21 de octubre de 2014

Editorial Huacanamo, Roger Wolfe

El viernes pasado, mientras pensaba en cómo cocinar unas berenjenas que tenía por casa, me acordé del poemario Noches de blanco papel, de Roger Wolfe, que llevaba meses —años— para comprármelo.

Ya se sabe cómo funciona esto de la memoria y de gastar dinero cuando no te sobra: lo vas dejando y dejando y, en fin, dejando hasta que terminas bebiéndotelo con los amigos, dándoselo al dentista a cambio de un poco de paz mandibular o, en el mejor de los casos, invirtiéndolo en unos cuantos libros de los saldos. Es lo que tiene la austeridad: te convierte en un mal cliente de las editoriales, en un lector infiel y en alguna otra horrible cosa más.

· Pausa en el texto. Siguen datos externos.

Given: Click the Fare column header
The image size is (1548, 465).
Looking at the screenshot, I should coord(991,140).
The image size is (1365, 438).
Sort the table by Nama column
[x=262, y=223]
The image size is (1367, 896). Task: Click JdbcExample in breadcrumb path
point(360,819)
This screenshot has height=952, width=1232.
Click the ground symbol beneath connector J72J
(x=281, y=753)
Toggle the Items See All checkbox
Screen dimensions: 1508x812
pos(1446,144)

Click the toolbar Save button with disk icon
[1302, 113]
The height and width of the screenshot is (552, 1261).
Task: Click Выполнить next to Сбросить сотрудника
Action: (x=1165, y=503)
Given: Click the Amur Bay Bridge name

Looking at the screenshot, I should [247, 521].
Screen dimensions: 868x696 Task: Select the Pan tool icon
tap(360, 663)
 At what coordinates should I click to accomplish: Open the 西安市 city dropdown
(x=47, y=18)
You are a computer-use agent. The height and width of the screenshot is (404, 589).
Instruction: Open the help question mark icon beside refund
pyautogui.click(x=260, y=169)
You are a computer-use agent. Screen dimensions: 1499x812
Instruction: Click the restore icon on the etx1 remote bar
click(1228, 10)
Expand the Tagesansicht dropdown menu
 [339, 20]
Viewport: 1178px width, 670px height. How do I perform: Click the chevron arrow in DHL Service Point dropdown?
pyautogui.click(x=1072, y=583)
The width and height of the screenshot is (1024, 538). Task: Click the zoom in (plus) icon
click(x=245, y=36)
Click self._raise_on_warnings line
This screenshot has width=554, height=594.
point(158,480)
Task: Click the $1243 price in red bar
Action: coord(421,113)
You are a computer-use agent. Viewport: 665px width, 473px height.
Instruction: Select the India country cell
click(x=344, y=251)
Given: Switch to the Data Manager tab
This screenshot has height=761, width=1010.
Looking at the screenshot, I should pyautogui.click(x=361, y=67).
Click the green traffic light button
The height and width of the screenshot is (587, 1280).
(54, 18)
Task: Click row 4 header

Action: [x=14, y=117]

Sin embargo, el cerebro tienes sus rachas y, ya digo, alguna conexión neuronal funcionó en mi cabeza. Así que el viernes, berenjena mediante, entré en la web de la editorial Huacanamo. En la portada me encontré con este texto:

[...] se cierra así el círculo después de casi 6 años de libros, actuaciones y voces que consideramos imprescindibles. No nos vamos del todo ni de cualquier manera, mantenemos distribución, seguimos promocionando nuestros libros y esperamos volver algún día, si la deriva tiene a bien devolvernos a esta orilla. Gracias a los autores por su valor y entrega y a los lectores por seguir apoyando la compra de nuestro catálogo, único sustento de esta humilde casa.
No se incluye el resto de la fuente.